Dec. 20, 2013 (EIRNS)—In a scathing Dec. 19 report ("Press Release No. 13/531"), the International Monetary Fund lashed into Ukraine's economic policies. Their number-one demand is that it slash and phase out energy subsidies, a suicidal move which the IMF nevertheless called "essential" and "indispensable." This particular demand is repeated no less than four times in the five-page report. When Ukraine recently broke off negotiations for EU associate status, the IMF's demand for a 40% fuel-price hike for Ukrainian citizens was reportedly one of the factors which precipitated it.
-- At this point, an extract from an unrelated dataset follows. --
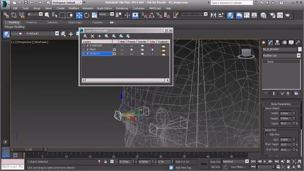Switch to the Freeform ribbon tab
304x171 pixels.
click(32, 22)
Their other ukases include the demand that Ukraine terminate exchange controls and cease to support the value of its currency, stem wage and pension increases, and limit the indexation of pensions to inflation. In view of Ukraine's failure to take these steps to date, the IMF says that the magnitude of any future loans should be scaled back, and even recommends creating new procedures to terminate loan agreements before maturity, even when payments are current as Ukraine's payments are.

New York Times Moscow correspondent David M. Herszenhorn spelled out more of what the IMF meant,— but didn't say explicitly,— in a Dec. 19 article. He wrote,

"The report suggests that Russia's offer this week to rescue Ukraine with another $15 billion in loans and a sharp discount on natural gas prices could be far riskier than President Vladimir V. Putin has suggested....

"The bailout from Russia, which Mr. Putin described at a news conference on Thursday as a gesture toward a 'brotherly' country, comes without the requirements demanded by the IMF. That, however, could come back to haunt the Kremlin. The IMF has said that without comprehensive reforms, including some tough austerity measures, any money provided to the Ukrainian government would essentially be thrown into a black hole."

Sour grapes. But the IMF's lashing out in this way illustrates something Lyndon LaRouche said on Dec. 19. "There will be no soft negotiations."